Despite the abandonment of their Dewey Square encampment, Occupy Boston demonstrators are still grappling with issues of sexual assault, members said.
But the Boston Police Department said that for the most part, there have not been many issues with Occupy Boston.
“By and large the protesters who participated in the Occupy Boston movement were extremely well behaved,” said BPD spokesman James Kenneally.
Other Occupy movements around the country have previously had official sexual assaults. In November, New York police arrested two men accused of sexual assault by women protesting at Occupy Wall Street.

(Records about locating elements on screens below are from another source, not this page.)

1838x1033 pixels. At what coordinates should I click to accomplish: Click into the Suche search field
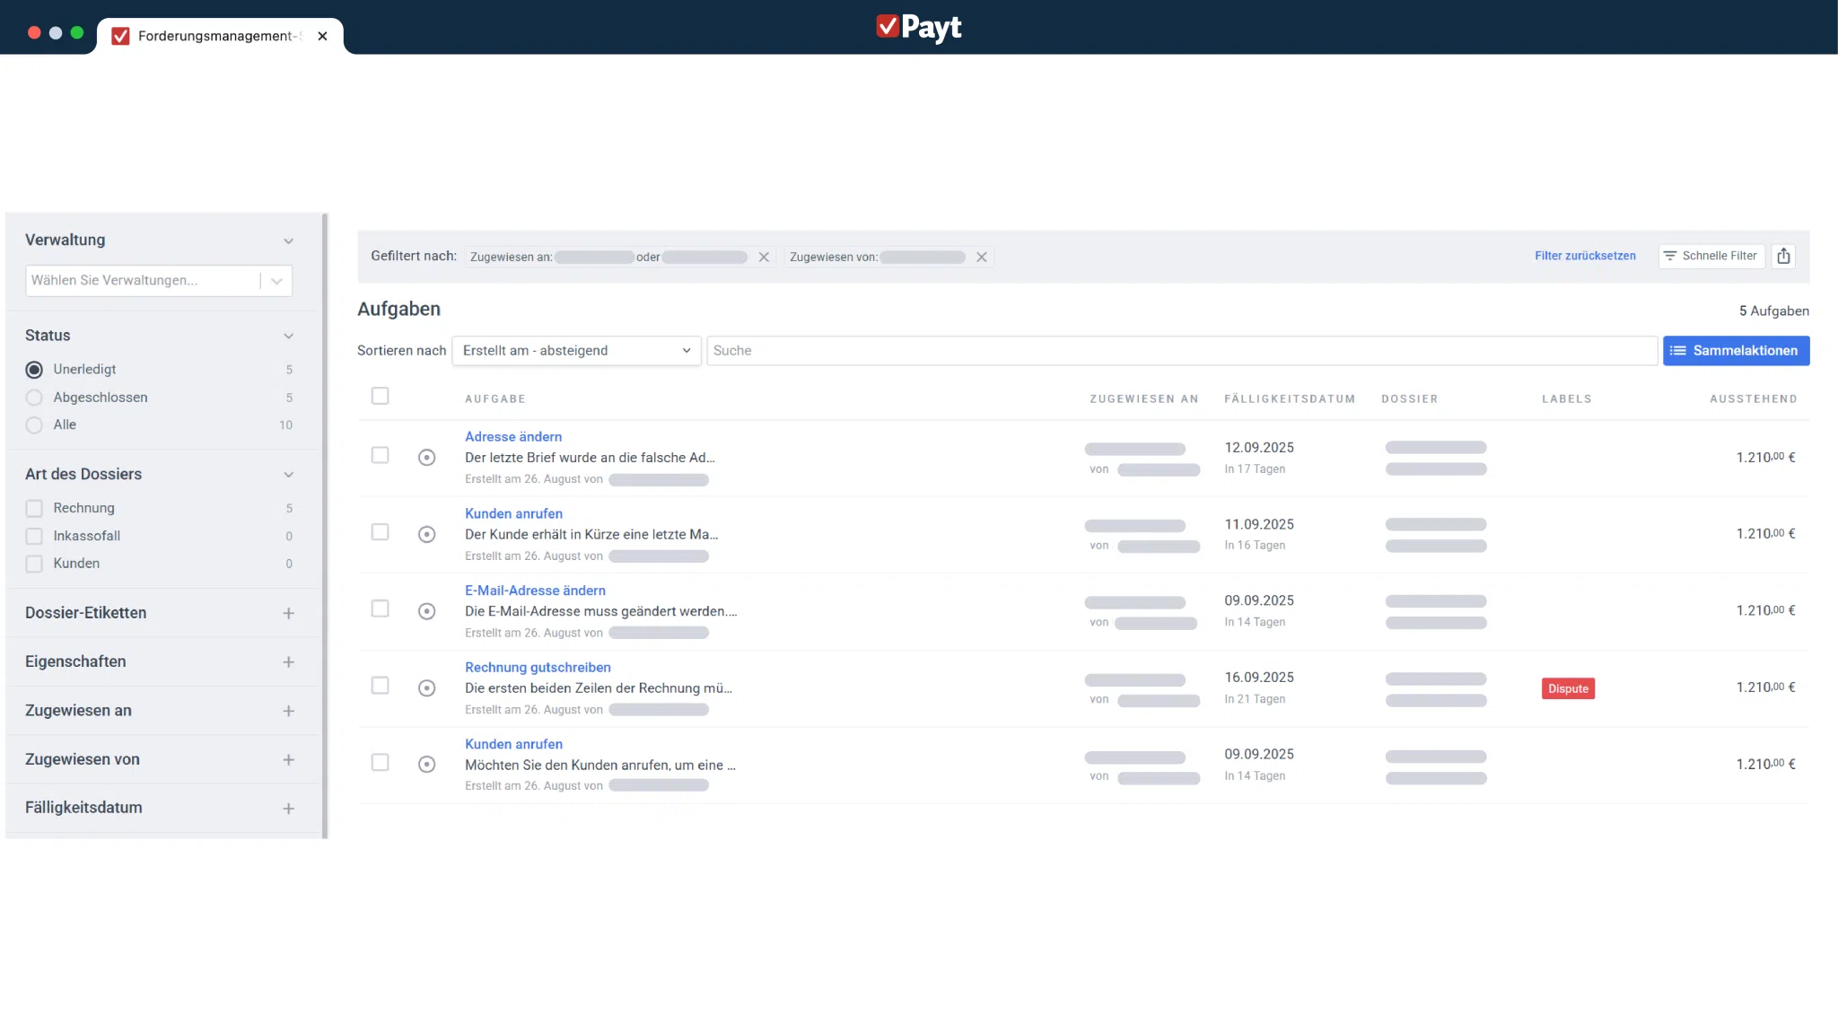tap(1180, 351)

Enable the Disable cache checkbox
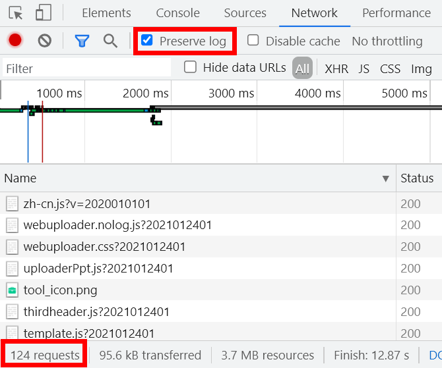pos(253,41)
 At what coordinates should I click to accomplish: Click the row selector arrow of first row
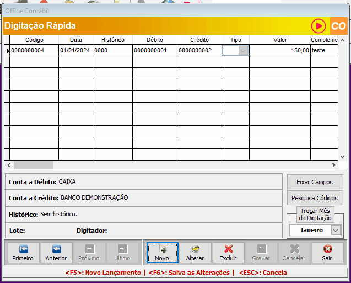[x=7, y=50]
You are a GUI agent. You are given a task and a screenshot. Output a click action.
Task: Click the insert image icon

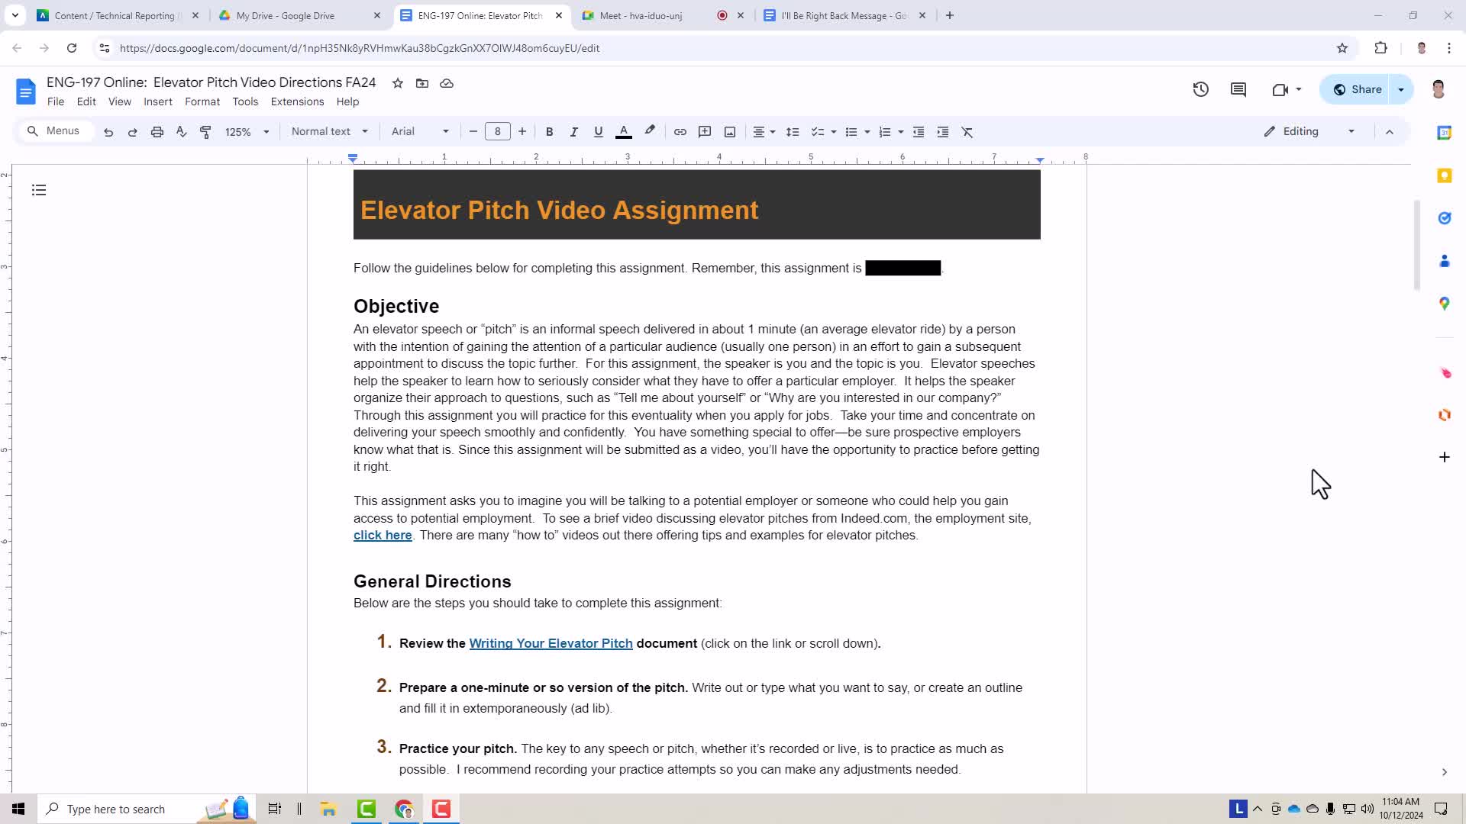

Protesters from Occupy Boston said that sexual violence, threatened and actual, was and has been a long-standing problem at both the former Dewey Square camp and current Occupy congregations.
“This issue of aggression – sexual, physical or verbal – has been around the entire time and we’ve rarely enforced anything to put a stop to it,” said Allison, an Occupy Boston member who asked to keep her last name anonymous.
Allison said a known Level-3 sex offender threatened her in December while she was facilitating a General Assembly meeting.
“He has come at me physically before and had to be removed from me by a group of men,” she said. “That night, he threatened me again. This was in the midst of processing a proposal about banning him from Occupy Boston resources.”
In recent weeks Occupy Boston activists debated about what the group’s policy regarding sexual assault and violence should look like. The ongoing discussion, which has spilled out of meetings and into blogs and Twitter accounts, has led to the creation of the Resolution Against Sexual Misconduct.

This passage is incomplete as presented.